• Page text:
━━━━━━━━━━━━━━━━━━━━━━━━━━━━━━

Israel’s Jezreel Valley, a formerly marshy ecosystem with limited agricultural potential, underwent considerable drainage work in the 1980s to turn the semi-arid Valley into a fertile basin for farming. Crop irrigation to improve yields was introduced by constructing a series of artificial reservoirs that stored recycled urban wastes. However, farmers found that land adjoining the reservoirs became saline and unusable, an entirely unexpected development.

Zuckerberg Institute researchers used studies of underground water movement to explain this problem. Applying hydrochemical and isotope tracing studies, they found that the reservoirs partially blocked the normal outflow of the low-lying salt-rich groundwater. Therefore, low-salt irrigation water mixed with the saline ground water, which built up close to the soil surface. Evaporation of this water by solar heat left the salts behind, producing a saline topsoil unfit for farming.

━━━━━━━━━━━━━━━━━━━━━━━━━━━━━━

• Dataset rows:
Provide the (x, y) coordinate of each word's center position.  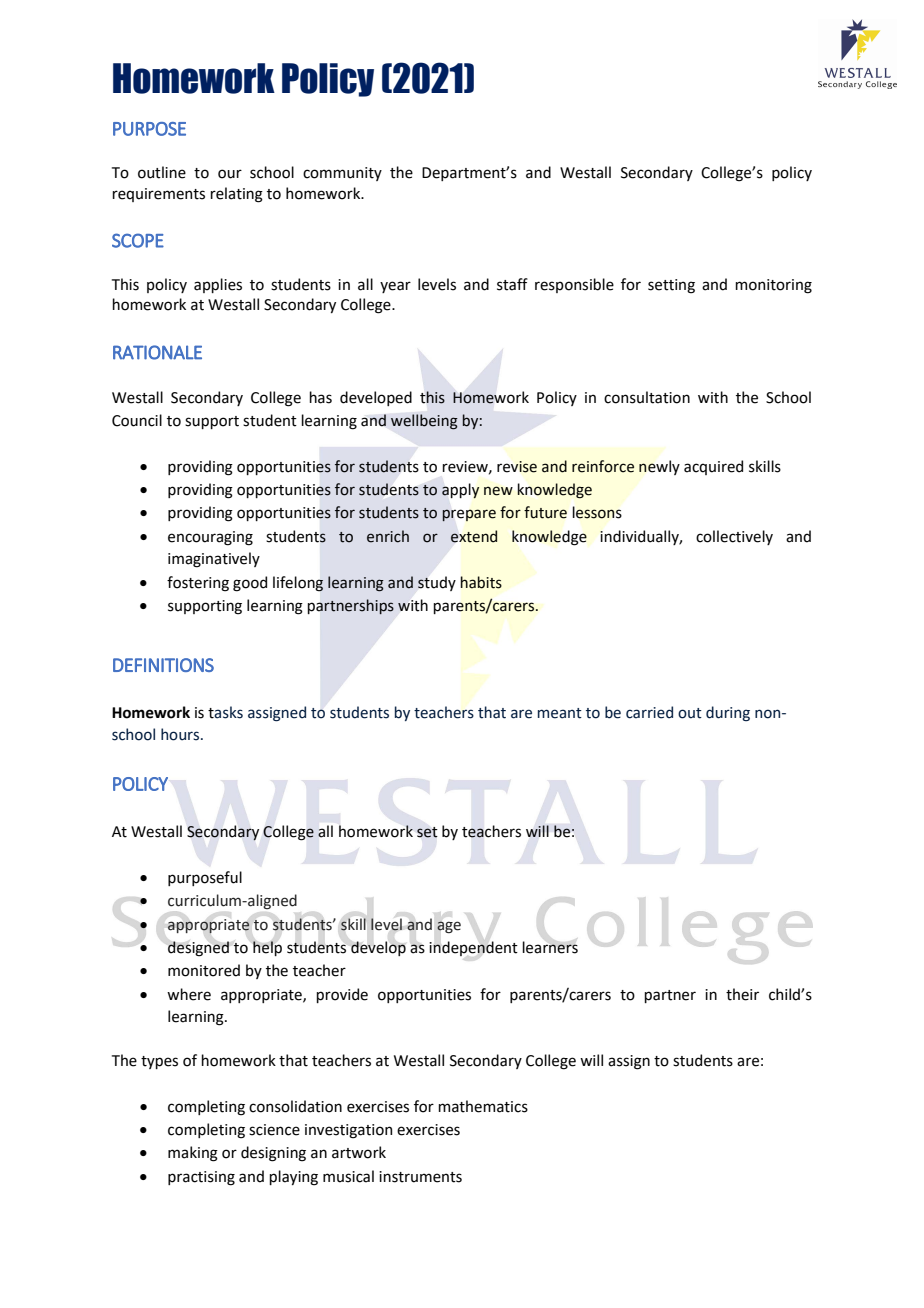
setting (671, 286)
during (728, 713)
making (193, 1154)
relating (236, 195)
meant (560, 713)
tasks (225, 712)
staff (512, 284)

━━━━━━━━━━━━━━━━━━━━━━━━━━━━━━

• Exercise requirements: Type out the portion of the Jezreel Valley text that begins with the words "Israel’s Jezreel Valley, a" and ends with "entirely unexpected development.". The entries play no part in this work.

• Answer to the task:
Israel’s Jezreel Valley, a formerly marshy ecosystem with limited agricultural potential, underwent considerable drainage work in the 1980s to turn the semi-arid Valley into a fertile basin for farming. Crop irrigation to improve yields was introduced by constructing a series of artificial reservoirs that stored recycled urban wastes. However, farmers found that land adjoining the reservoirs became saline and unusable, an entirely unexpected development.